This year’s selection of artists celebrates and explores narratives including female strength, queer survival, nature and spirituality, featuring a variety of styles, media and techniques. From resin and Perspex 3D pieces, pigment transfers and paintings, photography and documented performances to digital collage.

Exhibiting artists:

Kaethe Butcher, Alia Romagnoli, Will Ballantyne-Reid, Delphine Lebourgeois, Chris Hawkes, Maser, Ricardo Peris, Radek Husak, Konstantin Zhukov, Enrico Nagel, Juli Manara, Ben Connors, Jamie Luke Scoular, Hisham Echafaki, K V Duong, Z’ev Faith, Michael Prescott, Phillip Prokopiou, Helen Beard, Josephine Clouting, Katie Wells, Gavin Dobson, Henry Hussey

The Renaissance Foundation helps young people raise aspirations, increase resilience and develop vocational soft skills.
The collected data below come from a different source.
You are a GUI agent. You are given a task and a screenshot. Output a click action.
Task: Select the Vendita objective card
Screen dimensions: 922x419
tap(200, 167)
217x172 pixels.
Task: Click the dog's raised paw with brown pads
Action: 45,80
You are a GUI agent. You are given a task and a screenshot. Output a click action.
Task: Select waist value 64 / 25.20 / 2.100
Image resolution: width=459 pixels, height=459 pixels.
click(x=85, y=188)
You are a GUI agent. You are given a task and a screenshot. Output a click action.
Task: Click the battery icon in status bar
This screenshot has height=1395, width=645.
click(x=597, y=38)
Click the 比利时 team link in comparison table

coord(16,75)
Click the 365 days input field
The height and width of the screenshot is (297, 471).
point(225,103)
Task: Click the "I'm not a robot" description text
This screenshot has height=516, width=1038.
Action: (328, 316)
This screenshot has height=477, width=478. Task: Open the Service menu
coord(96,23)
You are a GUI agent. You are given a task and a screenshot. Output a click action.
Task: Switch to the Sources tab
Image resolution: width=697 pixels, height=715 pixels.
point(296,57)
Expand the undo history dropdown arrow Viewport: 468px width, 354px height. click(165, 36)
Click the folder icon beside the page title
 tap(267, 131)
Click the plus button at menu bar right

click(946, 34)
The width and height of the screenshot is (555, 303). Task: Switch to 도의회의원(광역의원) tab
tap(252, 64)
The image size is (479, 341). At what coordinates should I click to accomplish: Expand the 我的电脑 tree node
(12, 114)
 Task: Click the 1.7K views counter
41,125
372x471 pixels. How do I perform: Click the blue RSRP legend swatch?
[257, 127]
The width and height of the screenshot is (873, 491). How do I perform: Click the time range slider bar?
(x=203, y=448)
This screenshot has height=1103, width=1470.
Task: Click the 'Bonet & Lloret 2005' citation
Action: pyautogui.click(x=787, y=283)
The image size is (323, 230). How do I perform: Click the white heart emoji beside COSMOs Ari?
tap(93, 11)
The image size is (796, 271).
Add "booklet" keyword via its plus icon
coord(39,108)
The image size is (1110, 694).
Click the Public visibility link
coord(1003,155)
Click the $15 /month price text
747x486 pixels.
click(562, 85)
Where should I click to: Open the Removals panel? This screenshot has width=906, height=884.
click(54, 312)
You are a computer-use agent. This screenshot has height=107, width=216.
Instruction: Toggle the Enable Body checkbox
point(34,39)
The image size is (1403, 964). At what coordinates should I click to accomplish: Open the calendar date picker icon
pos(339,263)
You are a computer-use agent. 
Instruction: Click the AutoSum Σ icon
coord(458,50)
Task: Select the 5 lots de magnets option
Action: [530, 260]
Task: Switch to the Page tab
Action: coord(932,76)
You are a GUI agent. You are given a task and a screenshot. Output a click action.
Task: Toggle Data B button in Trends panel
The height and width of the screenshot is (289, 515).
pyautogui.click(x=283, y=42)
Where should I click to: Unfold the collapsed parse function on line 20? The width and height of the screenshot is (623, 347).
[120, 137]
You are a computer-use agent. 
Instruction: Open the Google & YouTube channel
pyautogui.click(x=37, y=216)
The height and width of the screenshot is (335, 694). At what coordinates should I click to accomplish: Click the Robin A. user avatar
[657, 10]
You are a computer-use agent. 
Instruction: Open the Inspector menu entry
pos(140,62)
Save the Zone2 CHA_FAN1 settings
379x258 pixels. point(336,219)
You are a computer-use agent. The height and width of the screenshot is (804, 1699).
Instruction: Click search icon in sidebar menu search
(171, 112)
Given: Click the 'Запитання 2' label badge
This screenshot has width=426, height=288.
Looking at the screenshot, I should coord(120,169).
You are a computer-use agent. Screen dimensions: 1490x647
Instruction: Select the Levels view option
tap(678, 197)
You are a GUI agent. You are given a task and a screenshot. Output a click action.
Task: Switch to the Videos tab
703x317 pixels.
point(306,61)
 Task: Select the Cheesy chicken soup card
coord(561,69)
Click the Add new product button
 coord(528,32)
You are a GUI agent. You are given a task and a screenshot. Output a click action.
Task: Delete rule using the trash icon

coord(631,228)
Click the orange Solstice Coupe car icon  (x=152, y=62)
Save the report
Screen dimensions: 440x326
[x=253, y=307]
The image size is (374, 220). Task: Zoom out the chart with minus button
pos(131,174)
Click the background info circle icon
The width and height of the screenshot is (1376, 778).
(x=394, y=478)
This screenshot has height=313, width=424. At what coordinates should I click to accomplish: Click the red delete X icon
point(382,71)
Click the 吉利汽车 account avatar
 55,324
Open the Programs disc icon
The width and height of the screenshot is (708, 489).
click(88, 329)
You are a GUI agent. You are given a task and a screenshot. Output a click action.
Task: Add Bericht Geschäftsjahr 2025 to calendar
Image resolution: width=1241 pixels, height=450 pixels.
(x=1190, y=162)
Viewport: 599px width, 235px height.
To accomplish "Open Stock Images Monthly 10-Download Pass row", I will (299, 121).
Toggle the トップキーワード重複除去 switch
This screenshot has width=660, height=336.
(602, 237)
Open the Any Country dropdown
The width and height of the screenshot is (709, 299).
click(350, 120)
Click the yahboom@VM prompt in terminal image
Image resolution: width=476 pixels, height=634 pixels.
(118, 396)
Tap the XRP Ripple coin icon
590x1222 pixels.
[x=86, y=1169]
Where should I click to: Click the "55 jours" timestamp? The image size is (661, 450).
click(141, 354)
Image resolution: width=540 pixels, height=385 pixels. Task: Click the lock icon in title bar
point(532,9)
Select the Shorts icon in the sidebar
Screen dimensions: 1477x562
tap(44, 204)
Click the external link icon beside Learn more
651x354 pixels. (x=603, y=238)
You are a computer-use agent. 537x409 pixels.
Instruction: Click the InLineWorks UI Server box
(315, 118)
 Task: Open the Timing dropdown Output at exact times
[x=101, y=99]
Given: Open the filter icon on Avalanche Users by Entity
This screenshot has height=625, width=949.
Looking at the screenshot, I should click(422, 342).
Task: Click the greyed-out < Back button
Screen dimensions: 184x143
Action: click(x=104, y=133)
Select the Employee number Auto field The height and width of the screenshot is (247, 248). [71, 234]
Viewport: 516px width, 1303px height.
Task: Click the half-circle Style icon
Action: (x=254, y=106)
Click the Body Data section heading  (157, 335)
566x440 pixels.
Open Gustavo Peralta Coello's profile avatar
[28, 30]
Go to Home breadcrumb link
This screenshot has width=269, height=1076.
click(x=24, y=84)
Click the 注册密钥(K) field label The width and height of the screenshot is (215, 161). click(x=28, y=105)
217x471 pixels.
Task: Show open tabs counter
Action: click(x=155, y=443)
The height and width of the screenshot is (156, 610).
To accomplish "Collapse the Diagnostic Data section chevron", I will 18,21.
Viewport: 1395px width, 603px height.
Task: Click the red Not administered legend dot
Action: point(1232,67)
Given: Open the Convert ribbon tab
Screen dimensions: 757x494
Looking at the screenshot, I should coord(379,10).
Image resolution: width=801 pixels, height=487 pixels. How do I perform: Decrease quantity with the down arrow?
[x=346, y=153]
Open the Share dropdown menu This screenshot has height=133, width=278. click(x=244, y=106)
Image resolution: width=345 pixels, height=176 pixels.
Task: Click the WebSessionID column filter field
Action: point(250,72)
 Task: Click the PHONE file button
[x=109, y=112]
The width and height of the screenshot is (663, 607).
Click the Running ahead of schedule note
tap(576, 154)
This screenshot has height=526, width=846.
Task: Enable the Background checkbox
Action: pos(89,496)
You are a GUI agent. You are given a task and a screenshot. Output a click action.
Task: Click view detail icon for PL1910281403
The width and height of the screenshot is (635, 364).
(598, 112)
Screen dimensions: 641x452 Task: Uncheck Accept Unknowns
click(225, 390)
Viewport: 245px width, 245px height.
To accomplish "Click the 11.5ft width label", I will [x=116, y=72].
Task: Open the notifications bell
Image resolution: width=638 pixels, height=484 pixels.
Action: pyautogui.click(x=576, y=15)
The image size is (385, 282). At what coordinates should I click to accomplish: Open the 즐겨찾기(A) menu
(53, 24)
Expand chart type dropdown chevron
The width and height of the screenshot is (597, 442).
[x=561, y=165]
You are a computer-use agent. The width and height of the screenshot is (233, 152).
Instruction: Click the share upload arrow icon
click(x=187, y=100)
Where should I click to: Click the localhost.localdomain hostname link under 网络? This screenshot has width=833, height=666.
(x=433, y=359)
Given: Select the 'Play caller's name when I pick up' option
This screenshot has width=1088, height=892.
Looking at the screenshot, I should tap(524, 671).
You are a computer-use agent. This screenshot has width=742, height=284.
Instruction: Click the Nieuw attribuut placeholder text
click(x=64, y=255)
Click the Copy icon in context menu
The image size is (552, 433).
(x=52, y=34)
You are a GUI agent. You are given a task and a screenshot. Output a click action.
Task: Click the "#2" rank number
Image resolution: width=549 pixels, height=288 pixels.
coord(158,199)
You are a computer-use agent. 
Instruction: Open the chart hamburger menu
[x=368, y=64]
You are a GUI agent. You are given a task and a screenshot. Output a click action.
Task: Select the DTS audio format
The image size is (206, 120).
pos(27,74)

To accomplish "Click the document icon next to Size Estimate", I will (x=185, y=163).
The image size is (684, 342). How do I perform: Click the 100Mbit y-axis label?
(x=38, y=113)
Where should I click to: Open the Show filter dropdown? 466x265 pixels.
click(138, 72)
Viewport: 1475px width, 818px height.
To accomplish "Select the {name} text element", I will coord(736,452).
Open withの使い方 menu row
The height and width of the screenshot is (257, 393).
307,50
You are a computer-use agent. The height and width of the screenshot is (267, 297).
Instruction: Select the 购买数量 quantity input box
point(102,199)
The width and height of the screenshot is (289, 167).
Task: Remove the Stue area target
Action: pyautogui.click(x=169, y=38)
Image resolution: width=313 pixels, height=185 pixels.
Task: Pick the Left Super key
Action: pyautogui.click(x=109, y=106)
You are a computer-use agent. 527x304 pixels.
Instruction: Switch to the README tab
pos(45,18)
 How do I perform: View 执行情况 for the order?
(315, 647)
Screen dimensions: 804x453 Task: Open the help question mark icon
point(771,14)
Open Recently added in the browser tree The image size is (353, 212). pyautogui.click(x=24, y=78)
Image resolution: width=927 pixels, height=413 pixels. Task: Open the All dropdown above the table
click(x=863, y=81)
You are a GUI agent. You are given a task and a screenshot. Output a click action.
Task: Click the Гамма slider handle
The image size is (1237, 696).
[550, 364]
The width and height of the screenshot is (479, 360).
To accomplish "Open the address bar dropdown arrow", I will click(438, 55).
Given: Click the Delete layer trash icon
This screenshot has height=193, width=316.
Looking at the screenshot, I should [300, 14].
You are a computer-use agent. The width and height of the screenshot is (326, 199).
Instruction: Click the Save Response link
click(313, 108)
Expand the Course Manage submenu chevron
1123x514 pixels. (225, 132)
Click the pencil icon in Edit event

Their programme is based around building a strong peer support group through personal development and career workshops, inspirational visits and skill-based workshops, teaching practical skills like critical thinking, public speaking, and computer literacy.

Here are some of the top picks from the exhibition:

Henry Hussey

Henry Hussey graduated with an MA in Textiles at the Royal College of Art in London. His work has been exhibited in cities across the UK and internationally including London, New York and Hong Kong. His works, often textile pieces and sculptures, are deeply personal and emotionally raw. Whether through a vocabulary of quasi-mythological symbols or in embroidered lines of text extracted from performative situations, Henry seeks to create expressions of perceived truth in response to aggravating relationships and events from his life.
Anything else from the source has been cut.